Over twenty-five thousand (25,476) people have sought the charity’s help with payday loans in the first three quarters of 2012. This far exceeds 17,414 for the whole of 2011 and continues an upward trend from 7,841 in 2010 and 6,491 in 2009. The charity believes that over thirty thousand people will have sought its help for payday loans by the end of the year.
StepChange Debt Charity says that payday loan debt can spiral very quickly if problems with repaying are not dealt with. It is urging anyone who is unable to repay their payday loans, who keeps rolling payday loans over, who has multiple payday loans or who is taking out one payday loan to repay another to seek free debt advice from a charity such as itself.
It points to new qualitative research that it commissioned from the Personal Finance Research Centre at the University of Bristol which highlights the benefits of seeking debt advice from a charity. The clients who were interviewed said that, as well as putting in place a mechanism to manage their consumer credit debts, debt advice often changed how they felt about money and how they managed their money. This was because the debt advice process provided an opportunity for them to talk candidly about their finances in a way that they had rarely or never done.
There were three main changes that people talked about in the interviews:
1.Learning the value of money
As a result of their experiences, people felt they enjoyed a better relationship with money than they had in the past.

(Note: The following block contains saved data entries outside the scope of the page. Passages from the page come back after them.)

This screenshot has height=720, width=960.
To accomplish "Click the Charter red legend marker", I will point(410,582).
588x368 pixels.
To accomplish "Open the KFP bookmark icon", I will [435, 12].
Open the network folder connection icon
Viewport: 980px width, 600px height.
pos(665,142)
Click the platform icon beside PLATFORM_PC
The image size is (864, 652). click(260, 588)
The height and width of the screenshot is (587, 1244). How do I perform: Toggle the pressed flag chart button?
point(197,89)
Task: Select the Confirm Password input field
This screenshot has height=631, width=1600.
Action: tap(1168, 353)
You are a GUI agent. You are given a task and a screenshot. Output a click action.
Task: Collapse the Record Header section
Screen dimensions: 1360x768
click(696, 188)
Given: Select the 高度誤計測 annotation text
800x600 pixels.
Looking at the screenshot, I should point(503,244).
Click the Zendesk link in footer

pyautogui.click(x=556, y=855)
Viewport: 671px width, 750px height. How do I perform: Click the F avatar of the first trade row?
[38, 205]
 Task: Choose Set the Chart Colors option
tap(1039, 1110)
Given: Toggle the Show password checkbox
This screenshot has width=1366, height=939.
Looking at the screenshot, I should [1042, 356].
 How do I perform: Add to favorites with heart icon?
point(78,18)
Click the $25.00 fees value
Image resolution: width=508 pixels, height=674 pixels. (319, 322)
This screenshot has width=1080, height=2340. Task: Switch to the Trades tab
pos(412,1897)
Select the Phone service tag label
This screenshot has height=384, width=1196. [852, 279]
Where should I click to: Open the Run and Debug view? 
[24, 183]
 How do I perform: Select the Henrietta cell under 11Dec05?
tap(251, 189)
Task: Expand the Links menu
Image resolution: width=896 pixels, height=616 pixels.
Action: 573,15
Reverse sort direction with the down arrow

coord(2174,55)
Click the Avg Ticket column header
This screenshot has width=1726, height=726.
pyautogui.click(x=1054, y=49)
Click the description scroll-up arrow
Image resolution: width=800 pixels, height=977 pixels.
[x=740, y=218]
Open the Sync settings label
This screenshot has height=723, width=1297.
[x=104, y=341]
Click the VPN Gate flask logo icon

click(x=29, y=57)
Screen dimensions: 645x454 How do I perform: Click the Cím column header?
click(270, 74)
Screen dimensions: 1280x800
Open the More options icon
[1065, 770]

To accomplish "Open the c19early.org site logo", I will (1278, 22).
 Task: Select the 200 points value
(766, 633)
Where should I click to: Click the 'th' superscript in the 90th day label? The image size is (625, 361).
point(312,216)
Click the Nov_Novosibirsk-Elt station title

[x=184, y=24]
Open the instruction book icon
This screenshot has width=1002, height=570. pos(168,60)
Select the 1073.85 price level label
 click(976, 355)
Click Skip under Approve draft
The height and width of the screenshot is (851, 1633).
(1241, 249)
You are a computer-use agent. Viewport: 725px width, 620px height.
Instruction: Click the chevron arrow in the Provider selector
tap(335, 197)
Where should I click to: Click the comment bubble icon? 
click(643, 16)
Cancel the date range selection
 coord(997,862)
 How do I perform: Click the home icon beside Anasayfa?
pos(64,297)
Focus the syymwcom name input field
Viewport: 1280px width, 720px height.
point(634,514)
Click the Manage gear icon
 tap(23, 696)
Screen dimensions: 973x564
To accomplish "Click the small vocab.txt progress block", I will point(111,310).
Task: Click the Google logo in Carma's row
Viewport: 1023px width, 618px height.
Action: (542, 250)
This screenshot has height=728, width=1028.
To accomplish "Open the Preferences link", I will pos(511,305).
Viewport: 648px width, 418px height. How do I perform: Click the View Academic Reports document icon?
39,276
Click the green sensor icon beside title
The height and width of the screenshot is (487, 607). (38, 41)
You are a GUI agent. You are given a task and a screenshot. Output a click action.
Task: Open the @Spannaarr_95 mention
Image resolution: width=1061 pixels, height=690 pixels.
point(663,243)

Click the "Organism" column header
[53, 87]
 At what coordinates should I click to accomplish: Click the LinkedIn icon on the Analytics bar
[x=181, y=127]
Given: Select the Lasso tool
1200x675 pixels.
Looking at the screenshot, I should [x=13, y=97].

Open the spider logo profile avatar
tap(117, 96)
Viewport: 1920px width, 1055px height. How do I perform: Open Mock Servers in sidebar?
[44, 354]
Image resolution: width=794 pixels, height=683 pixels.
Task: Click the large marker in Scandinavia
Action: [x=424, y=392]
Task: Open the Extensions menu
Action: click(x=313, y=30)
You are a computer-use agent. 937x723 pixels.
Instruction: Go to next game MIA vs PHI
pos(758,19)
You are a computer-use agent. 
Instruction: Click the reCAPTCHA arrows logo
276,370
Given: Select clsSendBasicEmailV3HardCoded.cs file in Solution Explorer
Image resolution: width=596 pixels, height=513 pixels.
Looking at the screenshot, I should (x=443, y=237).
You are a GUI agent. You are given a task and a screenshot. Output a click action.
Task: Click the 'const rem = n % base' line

They understood the value of money more concretely and felt they had more control over their money (rather than vice versa). One person described how a debt management plan “rehabilitates you with money”. Another talked about learning to be “a steward of my money”.
2.Taking steps towards better money management
Learning the value of money translated into behaviour changes such as a more cautious approach to spending, making sure that priority bills were top of the list, and budgeting. Several people were trying to put money aside for emergencies or a holiday, when in the past they would have simply relied on credit to see them through.
3.Feeling more confident
The debt advice process helped people feel more confident about managing their money, but also about dealing with their creditors. In some cases, this spilled over into other areas of people’s lives as well.
Commenting on the increase, Delroy Corinaldi, external affairs director of StepChange Debt Charity, said: “The dramatic rise in problem payday loan debt is alarming as this type of debt is expensive and can spiral out of control very easily.
“It is therefore crucial that anyone struggling to repay what they owe at the end of the month doesn’t keep rolling over their loan and racking up very high charges, but seeks advice from a debt charity instead.
“Otherwise, they could very quickly find themselves with a serious debt problem."